Jenni Gritters Fact Checked
A couple paying bills
© Ana Luz Crespi / Stocksy United

If you’re still paying off your student debt, you probably know the stress it can cause. Whether it’s living paycheck to paycheck, being unable to save much money for things you want (like a house) or knowing how much extra you’re paying in interest, being in debt is no fun.

Despite the fact that 43.6 million Americans have federal student loan debt as of 2023, not much research has been done showing how debt affects mental health. Until now. 

The deal with student debt and loan forgiveness 

First, a little bit of background. On average, borrowers have federal debt balances of around $37,000. There’s been a lot of chatter around student loan debt recently because in July 2023, the Biden Administration announced that it would be automatically forgiving $39 billion in student loan debt, which will affect 804,000 borrowers.

This ruling came soon after the Supreme Court struck down a forgiveness plan for $1.78 trillion that the Biden administration proposed in 2022. And it follows several years of loan payments being paused — with a 0% interest rate — during the pandemic. 

How does student debt impact stress levels? 

Kristen Lindgren, a clinical psychologist and professor in the University of Washington School of Medicine Department of Psychiatry and Behavioral Sciences, says she’s surprised more researchers aren’t asking questions about the mental health impacts of student loan debt. She was so surprised, in fact, that she decided to study it herself.

“I have undergraduates in my lab and we have been concerned for our students, because they talk about student debt often,” she says.

In 2022, she published her first study on the topic.

Lindgren and her team looked at the link between specific financial stressors and problematic alcohol behaviors, plus mental health conditions, in young adults. She followed 346 recent college graduates — nearly all of whom had exhibited problematic drinking behaviors in the past. All the participants were two years out from graduation.

“Many of these students face a double whammy of student debt and uncertainty. They’ve lived through the Great Recession of 2008, the pandemic, and widening income inequality. They’ve faced so much turbulence,” Lindgren says. “We wanted to understand their perspectives on their socioeconomic status and their debt.”

Many of the individuals Lindgren studied reported perceived economic instability, which turned out to be linked to problematic drinking behaviors and increased mental health symptoms. Higher student debt was correlated with higher stress.

It’s also worth noting that financial strain — whether it’s perceived or actual — has also been found in prior research to be linked to a higher likelihood of developing mental health conditions. In other words, the reality of the numbers doesn’t matter much when it comes to negative cognition; what’s more important is how someone feels about the stability, or lack thereof, of their financial situation.

Why alcohol? “Typically, we see people drinking in the context of stress as a way to cope,” Lindgren says. Young people may be turning to alcohol as a way to cope with financial stress. Previous research bears this out, showing that drinking behaviors increase during recessions. And this should serve as a warning to policymakers and clinicians.

What can be done about student loan stress? 

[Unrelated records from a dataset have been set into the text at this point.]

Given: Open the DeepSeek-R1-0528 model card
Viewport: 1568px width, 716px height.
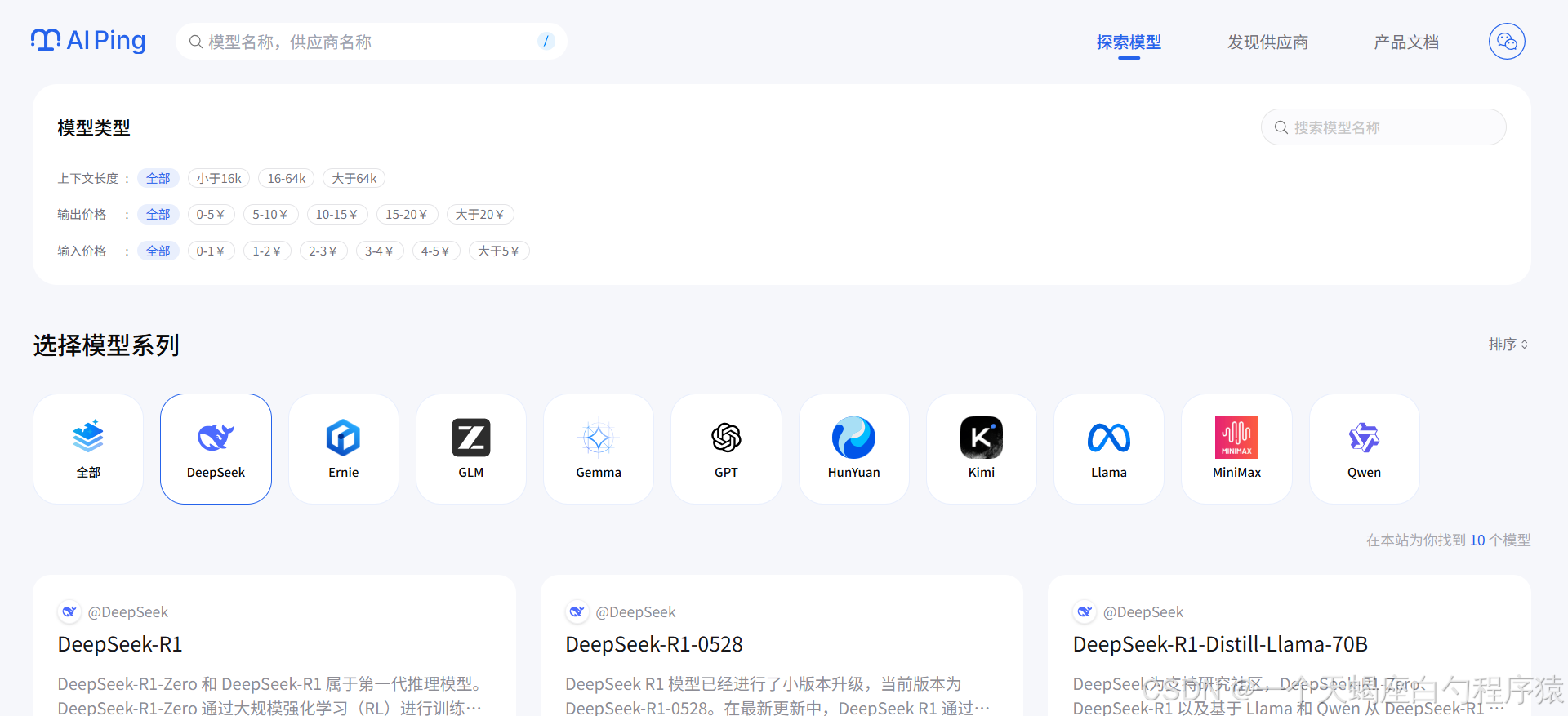Looking at the screenshot, I should pyautogui.click(x=654, y=644).
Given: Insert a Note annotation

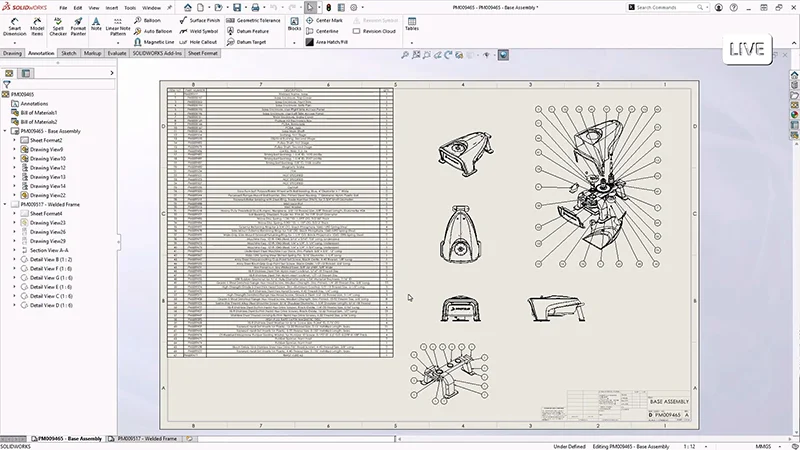Looking at the screenshot, I should coord(96,28).
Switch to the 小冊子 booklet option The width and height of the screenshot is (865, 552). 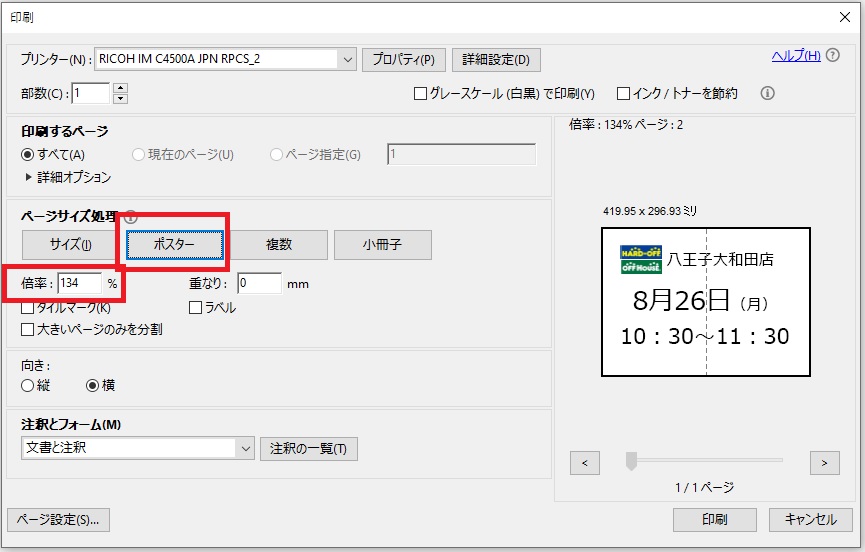pos(382,245)
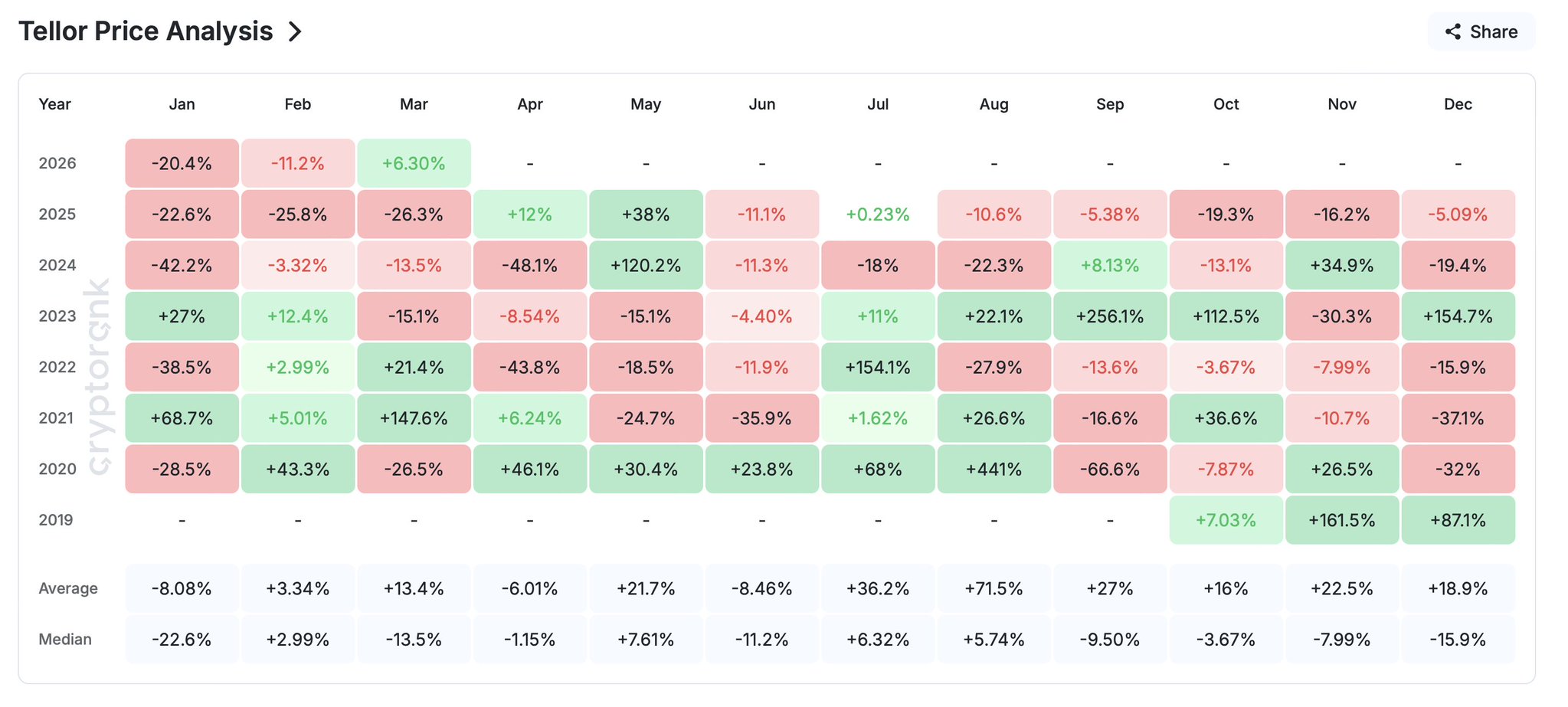Select the July 2022 +154.1% cell
1568x707 pixels.
pyautogui.click(x=878, y=367)
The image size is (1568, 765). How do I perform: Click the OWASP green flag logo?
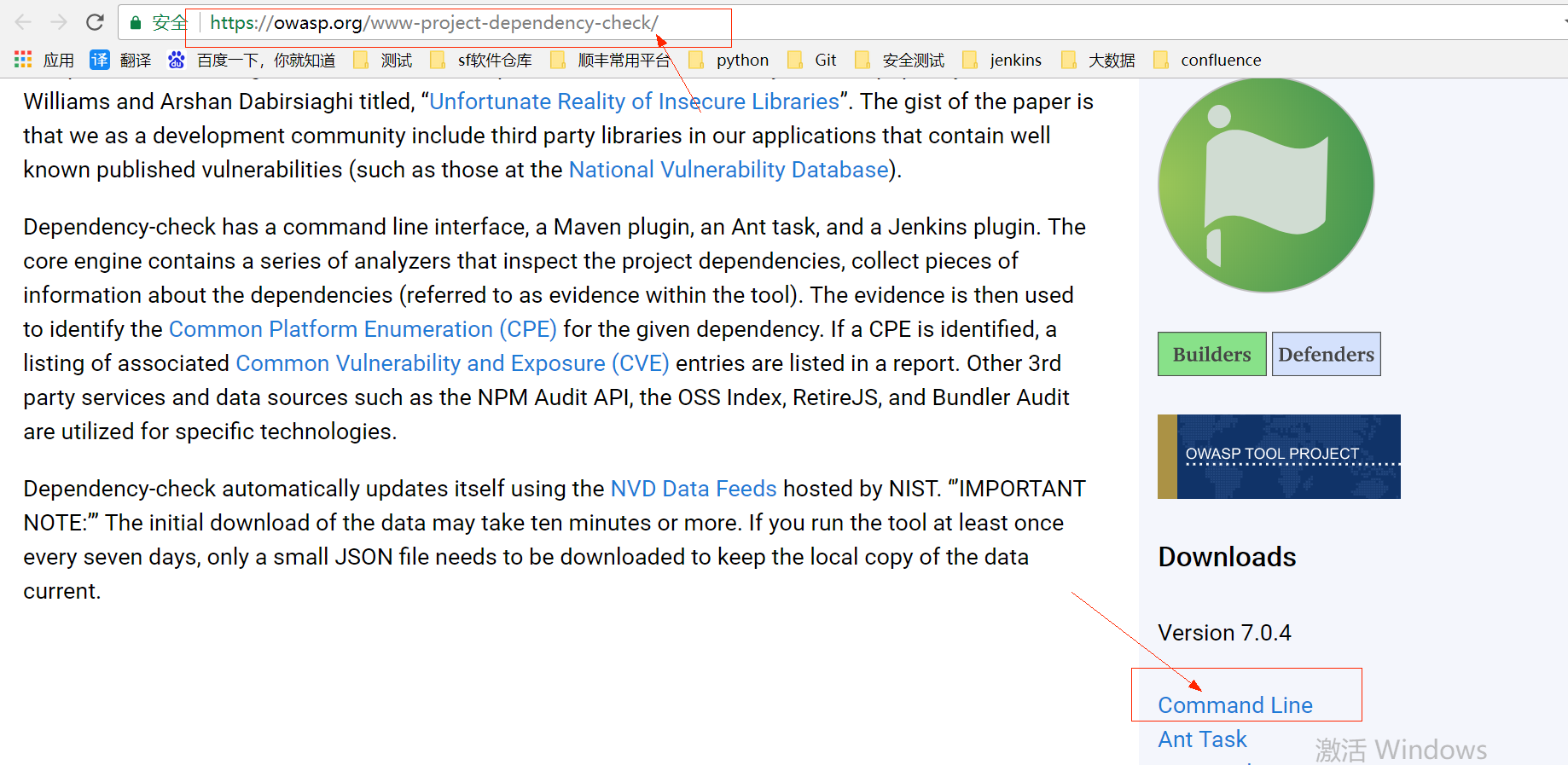(x=1265, y=185)
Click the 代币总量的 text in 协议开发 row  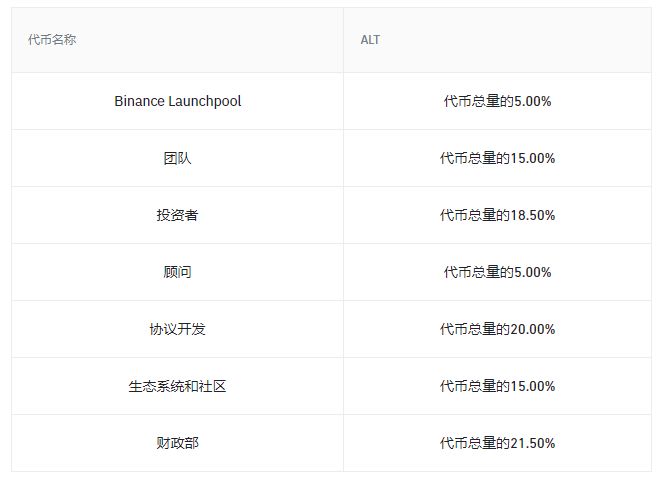pyautogui.click(x=475, y=329)
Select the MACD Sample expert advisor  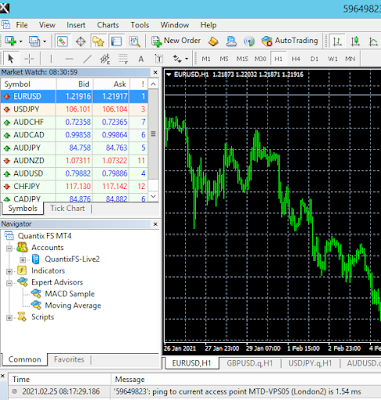(70, 294)
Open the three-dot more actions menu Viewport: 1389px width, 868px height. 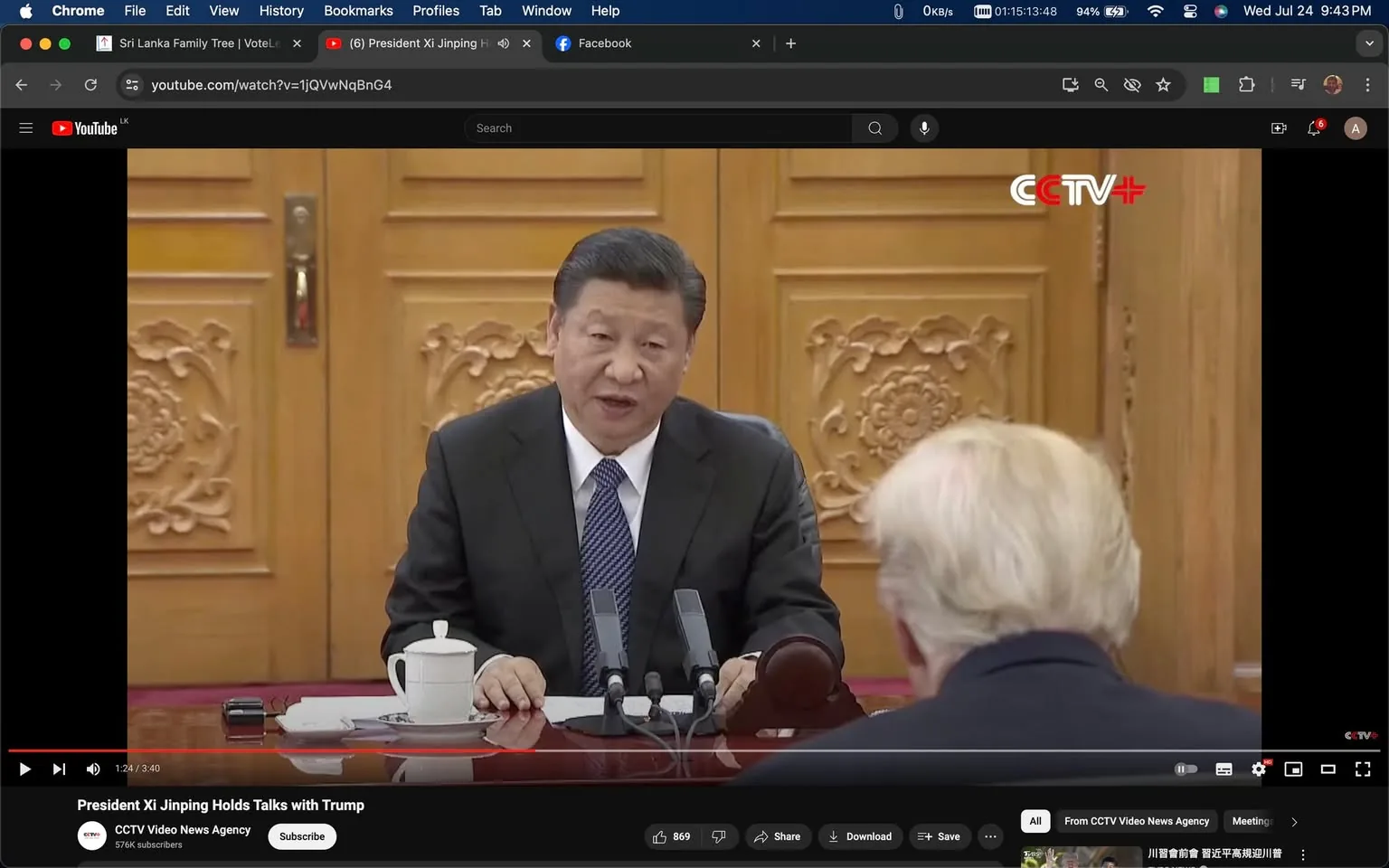tap(989, 836)
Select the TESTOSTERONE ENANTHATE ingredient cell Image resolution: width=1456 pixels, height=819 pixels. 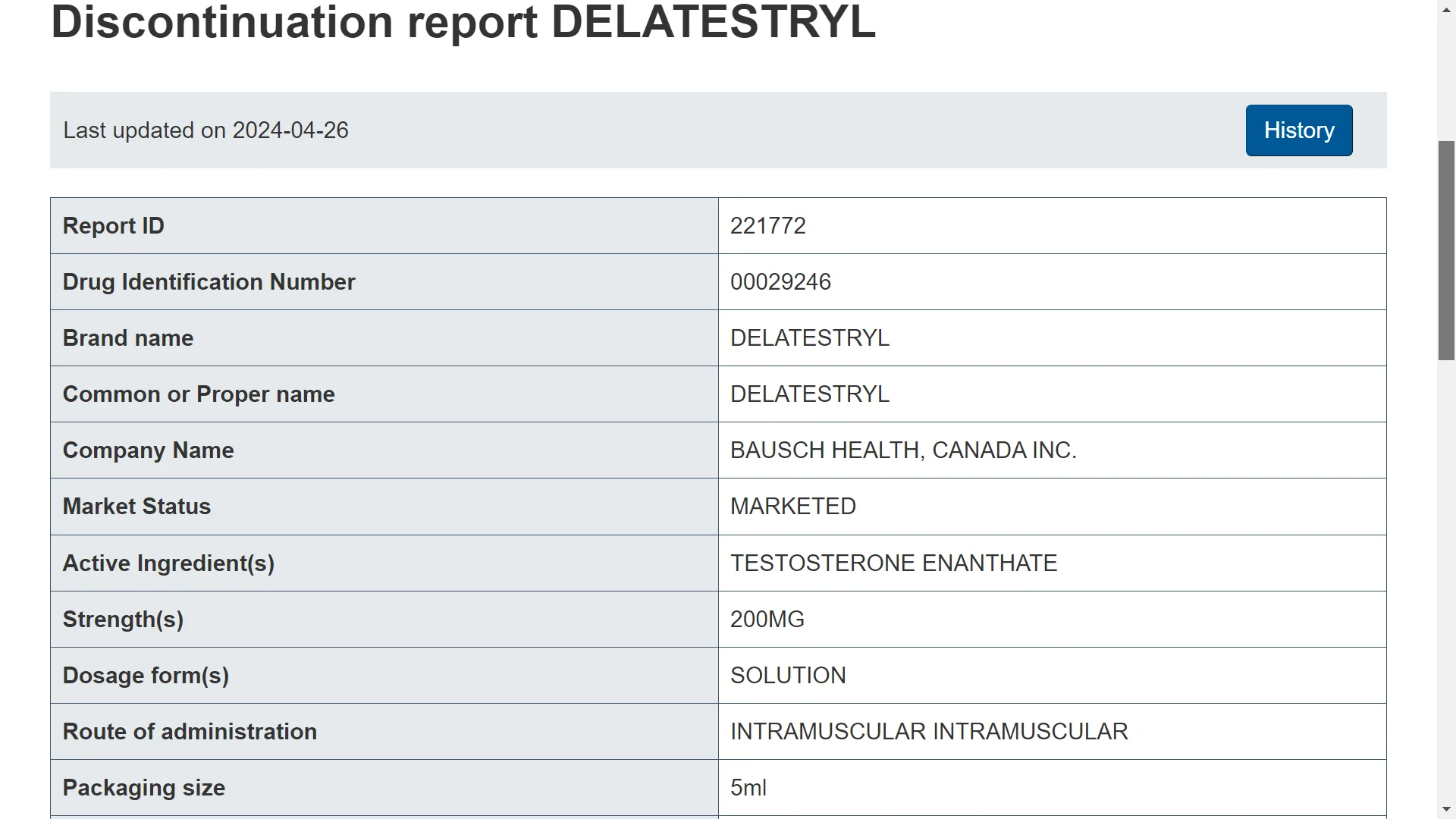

If you’re feeling burdened by debt and notice it’s impacting your mental health or drinking habits, talk with your doctor. While you can’t just make the debt magically vanish, there may be things you can do to lessen how much it’s stressing you out.

Lindgren recommends that clinicians ask about financial stress when they meet new clients. “We aren’t trained to ask about it,” she says. “But we know it can impact people. We need to ask so we can understand the whole picture.”

On a policy level, she says much is already known about student loan debt and how it impacts people’s everyday lives: If you have student loan debt, you’re more likely to delay marriage, kids and buying a home. Life milestones get pushed back. But we also need to consider the impacts on people’s stress levels, she says.

Things are about to get interesting, too. Lindgren says it’s almost like we’re in a massive experiment: What happens to the mental health of millions of Americans when their student debt is suddenly a problem again, after several years of not being required to make payments? (Debt payments are set to resume in September 2023.)

President Biden also has a new plan — the SAVE repayment plan. You can apply to potentially reduce or eliminate your payments altogether, which can help with the stress associated with loan payments.

“You’re not just affecting people’s financial futures, but their emotional futures as well,” Lindgren says. “We need to figure out how to set policies that make college education accessible.”